Sadie Coles HQ’s fifth exhibition with American artist Raymond Pettibon comprises an extensive series of recent drawings which manifest his art at its most eclectic.

Densely hung across the walls, the drawings involve Pettibon’s characteristic integration of disparate imagery and fragments of handwritten text lifted and adapted from myriad sources. His style shifts fitfully within and between the works, ranging from graphic line drawing in charcoal (for instance, a rapidly crosshatched Bible) which invokes his early cartoons, to expressionistic and painterly forms executed in combinations of gouache, acrylic and crayon.

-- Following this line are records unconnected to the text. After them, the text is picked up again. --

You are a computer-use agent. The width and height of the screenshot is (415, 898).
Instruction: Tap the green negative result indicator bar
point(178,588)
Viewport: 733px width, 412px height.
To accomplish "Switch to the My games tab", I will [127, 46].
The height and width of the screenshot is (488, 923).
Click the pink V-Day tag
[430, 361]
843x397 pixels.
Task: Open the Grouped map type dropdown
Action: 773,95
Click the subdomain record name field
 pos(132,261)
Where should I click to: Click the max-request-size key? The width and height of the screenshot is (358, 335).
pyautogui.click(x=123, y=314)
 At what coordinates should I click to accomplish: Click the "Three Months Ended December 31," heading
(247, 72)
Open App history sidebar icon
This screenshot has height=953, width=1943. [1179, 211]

Pettibon’s chaotic agglomerative method is equivalent to the ‘cut up’ technique adopted by Brion Gysin and William S. Burroughs in their book The Third Mind (1977). In an extension of this methodology, certain of Pettibon’s recent works literally employ collage. In No Title (Re-up periscope), pornographic excerpts from different drawings mass together into a bustling orgy, while a scribbled cartoon of a gun being discharged provides a comic superscript.

Pettibon’s quotations, aphorisms and fragments of dialogue – free-floating and suspended from context – vary between bizarre interpolations and apposite subscripts. The result is a continual lurch in mood – from the sensationalist to the mundane to the absurdist to the poetically ambivalent. A blotted Rorschach design is given the wry tagline “Readers who have any tincture of psychology know how much is to be inferred from this”. In No Title (Be content at), John Ruskin’s instructions on drawing (“Be content at present if you find your hand gaining command over the curves”) accompany an image of a naked woman holding her breasts – perhaps a parodic affront to Ruskin’s supposed sexual reticence.

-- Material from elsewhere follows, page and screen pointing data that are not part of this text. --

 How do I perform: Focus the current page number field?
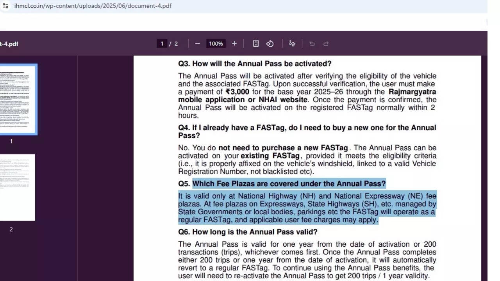tap(162, 44)
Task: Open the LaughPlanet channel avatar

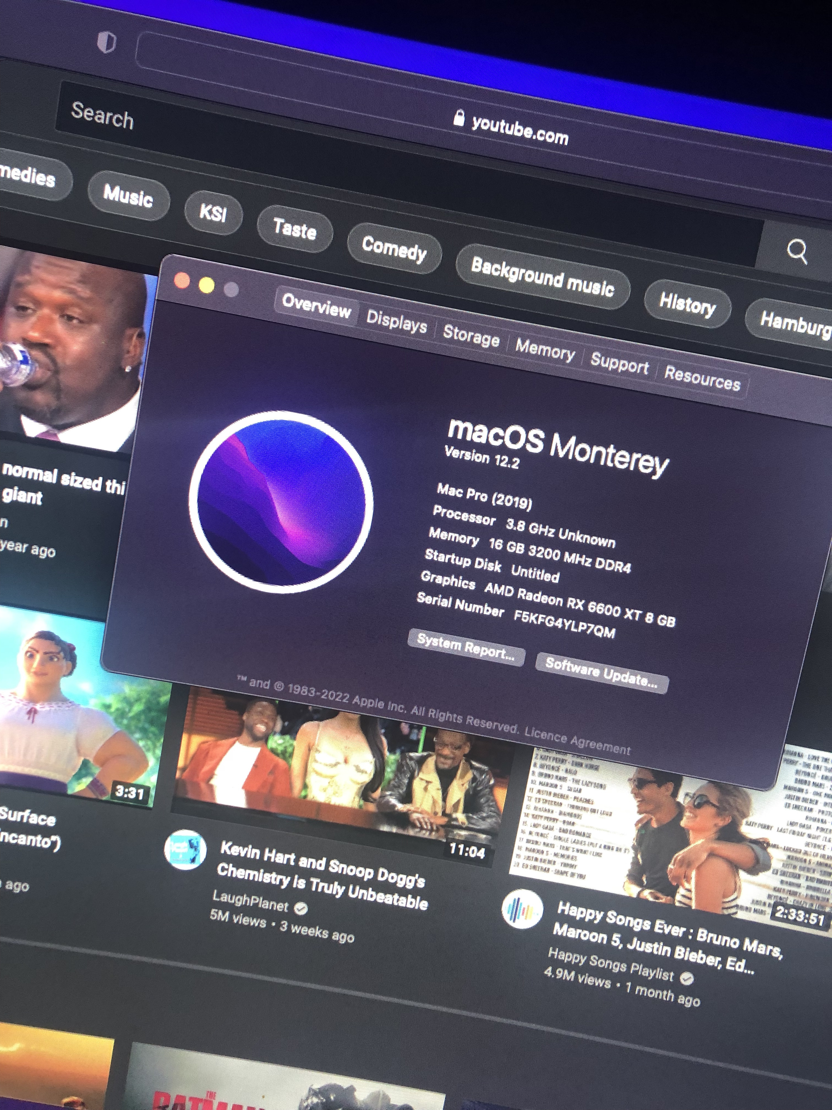Action: tap(186, 850)
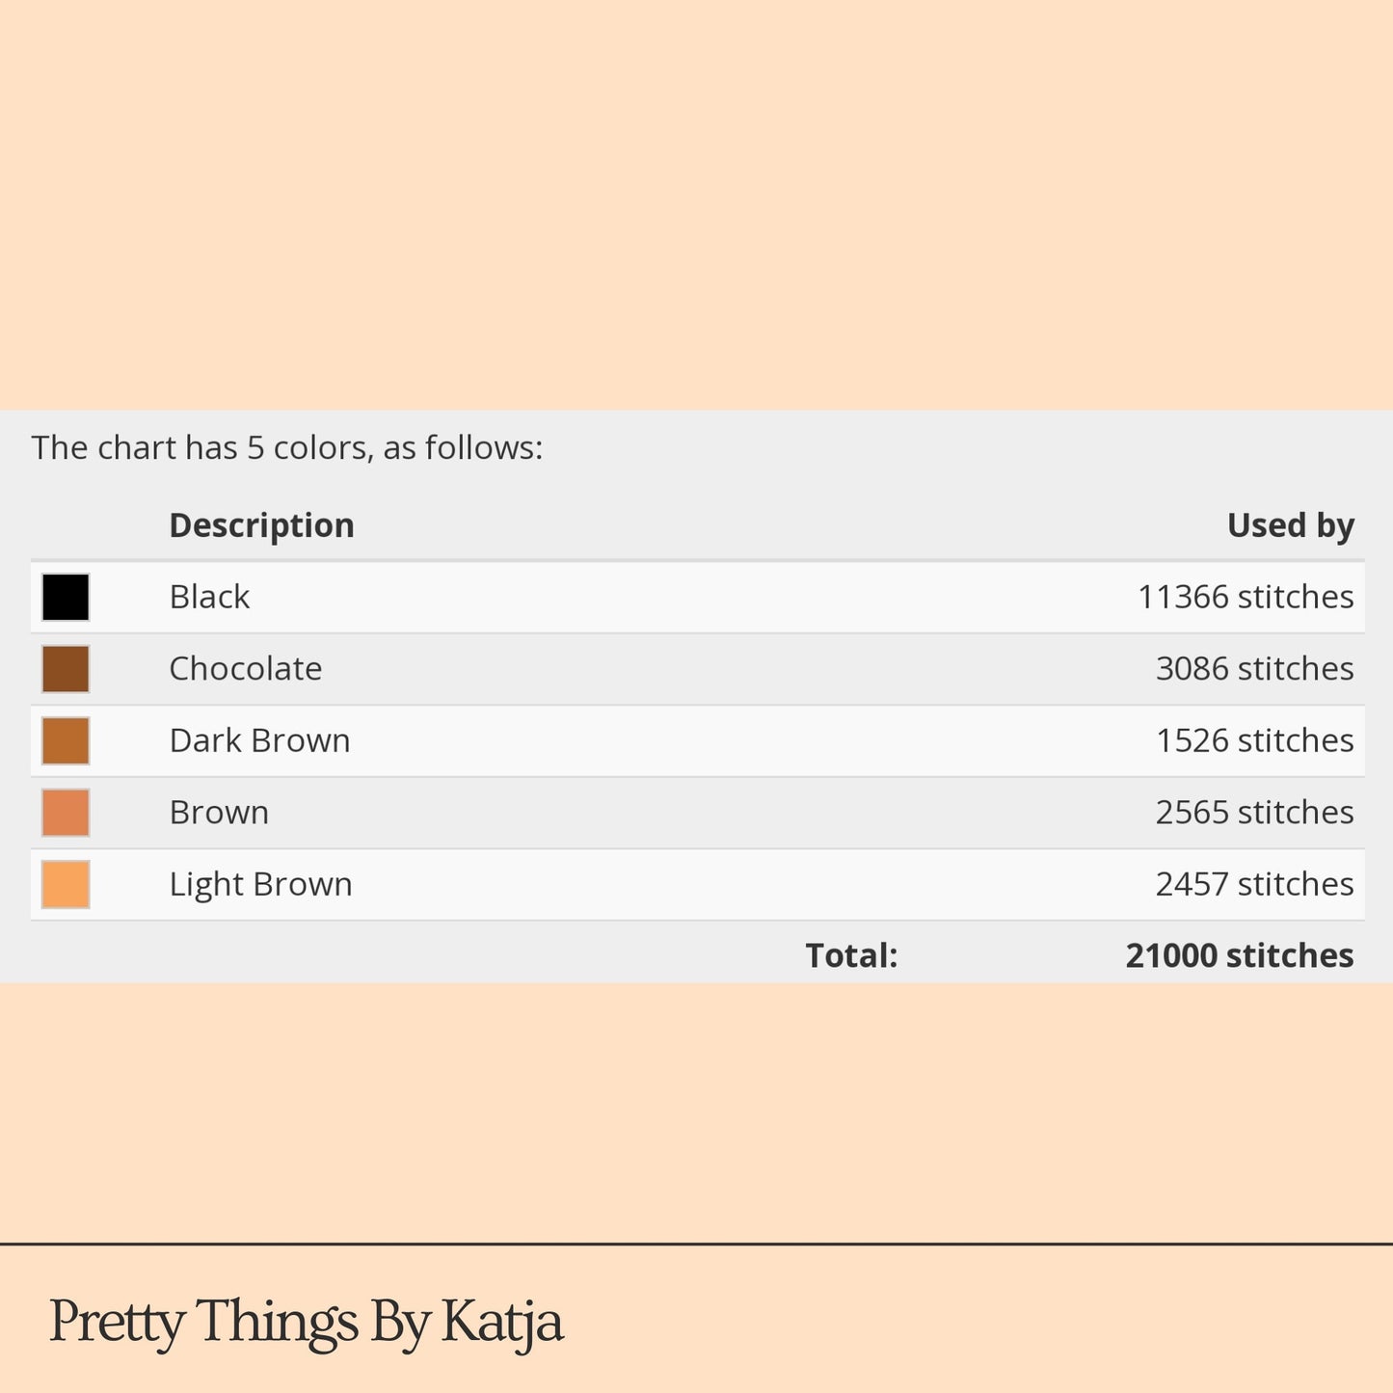The image size is (1393, 1393).
Task: Select the Dark Brown description label
Action: [x=259, y=740]
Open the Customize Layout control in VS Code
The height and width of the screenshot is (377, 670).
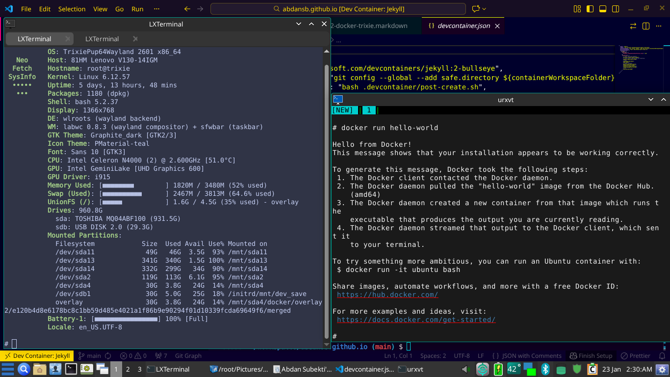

Religious and art-historical tropes are paraphrased and bastardised it the same way as quotations and words (“Tryck Whutuyp” written beside Christ on the cross, is an invented variant of “whattup” or “whassup”). Christ and skulls appear variously; and a bowl of fruit implies an improvised still life. Many of the works also revisit themes and figures which have recurred throughout Pettibons’ career. Baseball players appear in works such as No Title (A hop, skiyp,), showing a lumbering figure bowling, or in the form of a randomly inserted mugshot of Johnny Broaca. As in much of Pettibon’s art, the sordid underbelly of American life is glimpsed: No Title (Do I bother) pictures a seedy nightclub, the gobbets of text conveying the sexual tension between a singer and dancer.

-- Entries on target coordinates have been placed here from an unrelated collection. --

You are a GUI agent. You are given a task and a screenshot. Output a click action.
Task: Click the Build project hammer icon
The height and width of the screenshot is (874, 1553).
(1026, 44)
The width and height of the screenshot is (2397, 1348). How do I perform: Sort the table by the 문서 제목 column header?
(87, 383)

Pettibon’s works muse continually on the power dynamic between image and text – the capacity for one to inflect or undermine the other. Certain drawings veer into an autobiographical and self-reflexive mode: No Title (Of myself what) portrays Pettibon in a sports jacket with the epithet “Team Comes First” (possibly a fictional self-image). The work No Title (Missing accomplices. They) plays on its own fragmentariness through a jumble of sound bites. These reflect the slippery interflow of voices – public pronouncements, internal soliloquies, media jargon, clichés, street slang and poetry – defining Pettibon’s art.

Raymond Pettibon was born in 1957 in Tuscon, Arizona, and studied at UCLA in Los Angeles. As a young graduate he worked as a maths teacher before embarking on an artistic career, designing album covers for Black Flag and becoming associated with the Los Angeles Punk scene. In recent years Pettibon has numerous major solo shows including Whuytuyp, Kunstmuseum Luzern, Lucerne, Switzerland (2012); ‘v-boom’, Kestnergesellschaft, Hannover, Germany (2007); Kunsthalle Wien, Vienna, Austria (2006); and Whitney Museum of American Art, New York (2005). Retrospectives of his work have been held at the Philadelphia Museum of Art, the Santa Monica Museum of Art, and the Museum of Contemporary Art, Los Angeles. In 2010 Pettibon received the prestigious Oskar Kokoschka prize. Raymond Pettibon lives and works in Los Angeles.